[[ Information supplied, beginning ]]

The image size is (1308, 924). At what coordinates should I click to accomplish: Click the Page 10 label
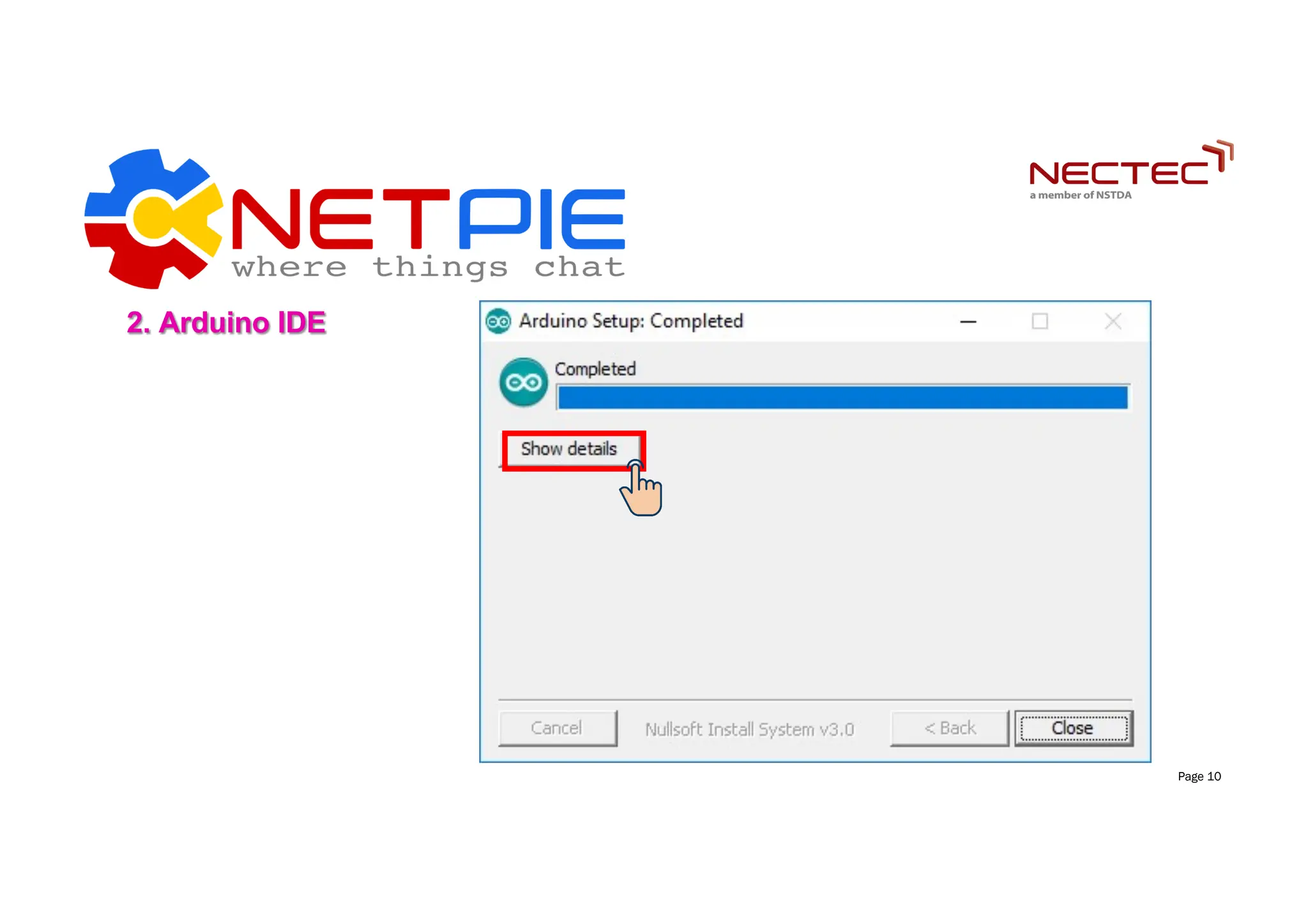pos(1199,776)
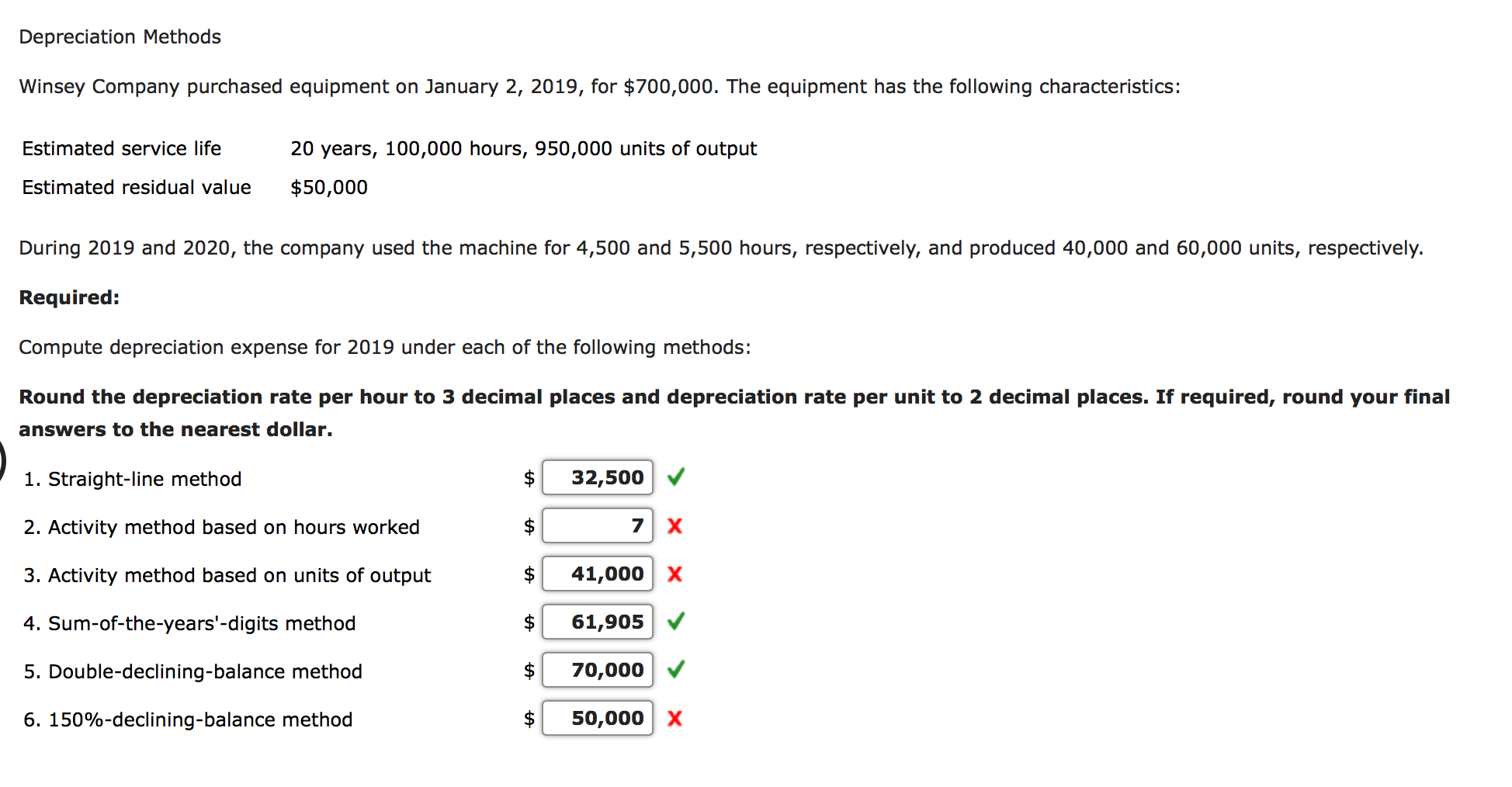Click the red X beside units of output answer
This screenshot has width=1512, height=787.
(675, 574)
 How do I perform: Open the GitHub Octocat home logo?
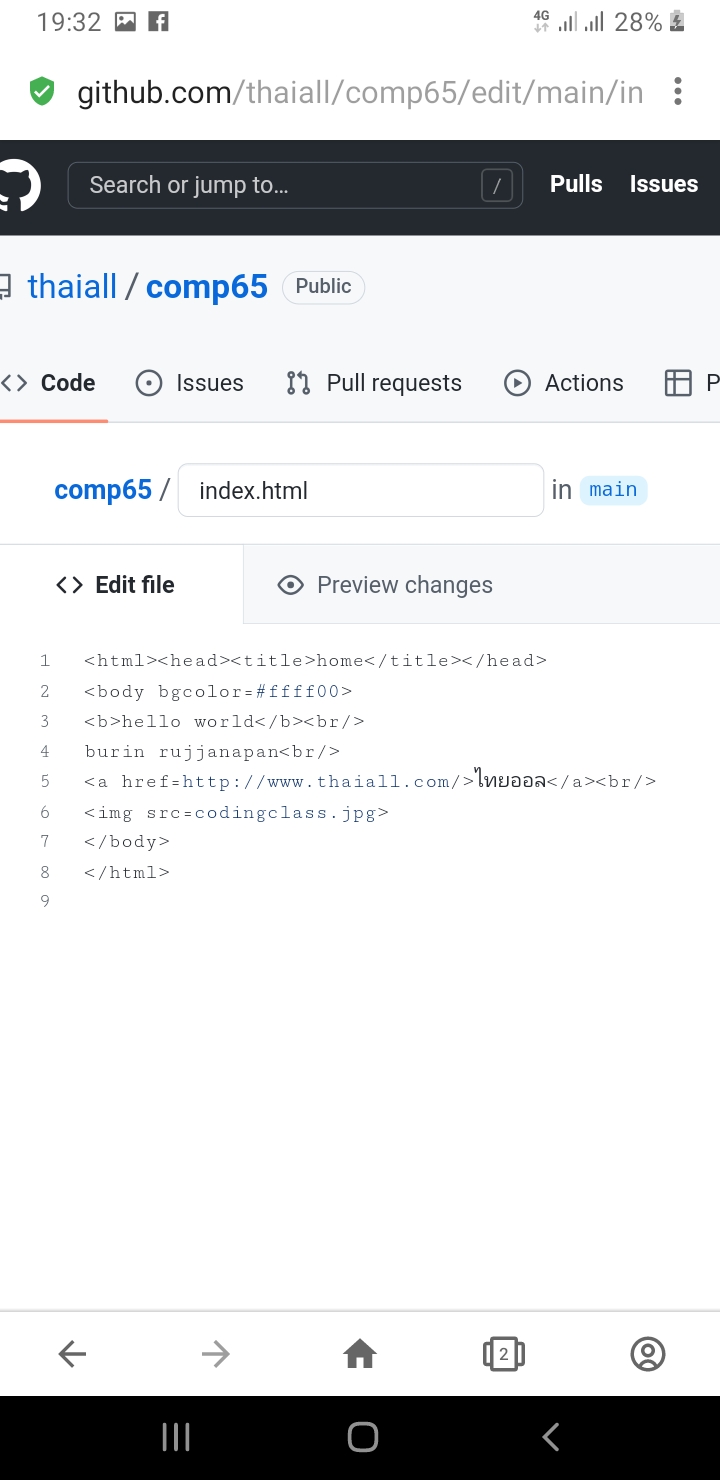coord(18,187)
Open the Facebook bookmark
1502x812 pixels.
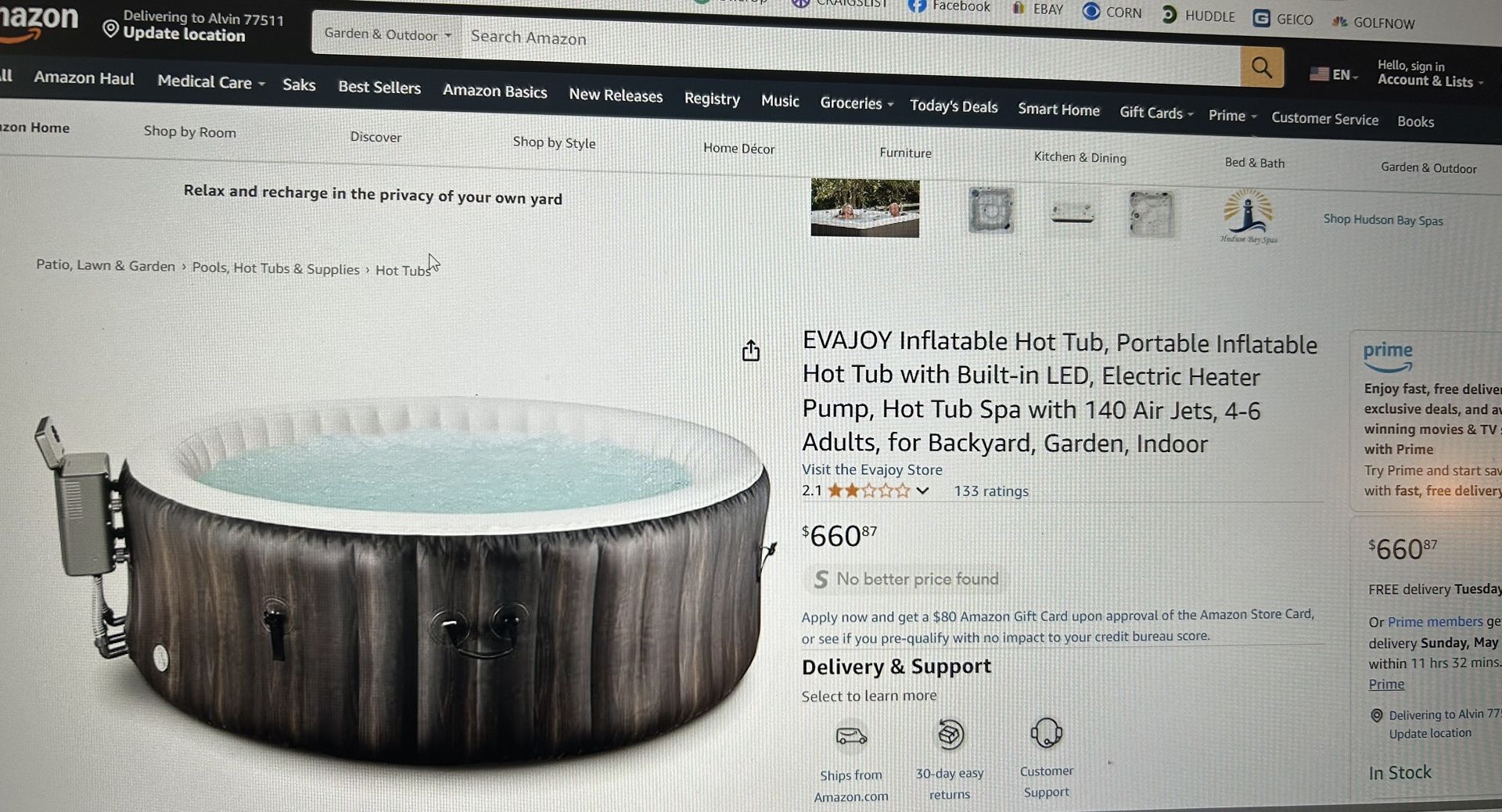[x=949, y=6]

[[ Information supplied, end ]]

#### Problem requirements
Pictures are to be omitted; otherwise, write out the data exactly as it appears.

#### Answer section
The image size is (1308, 924). At what coordinates should I click to accomplish: Click the Page 10 label
pos(1199,776)
Click the red X beside units of output answer
This screenshot has width=1512, height=787.
(675, 574)
 How do I perform: Open the GitHub Octocat home logo?
coord(18,187)
Open the Facebook bookmark
1502x812 pixels.
[x=949, y=6]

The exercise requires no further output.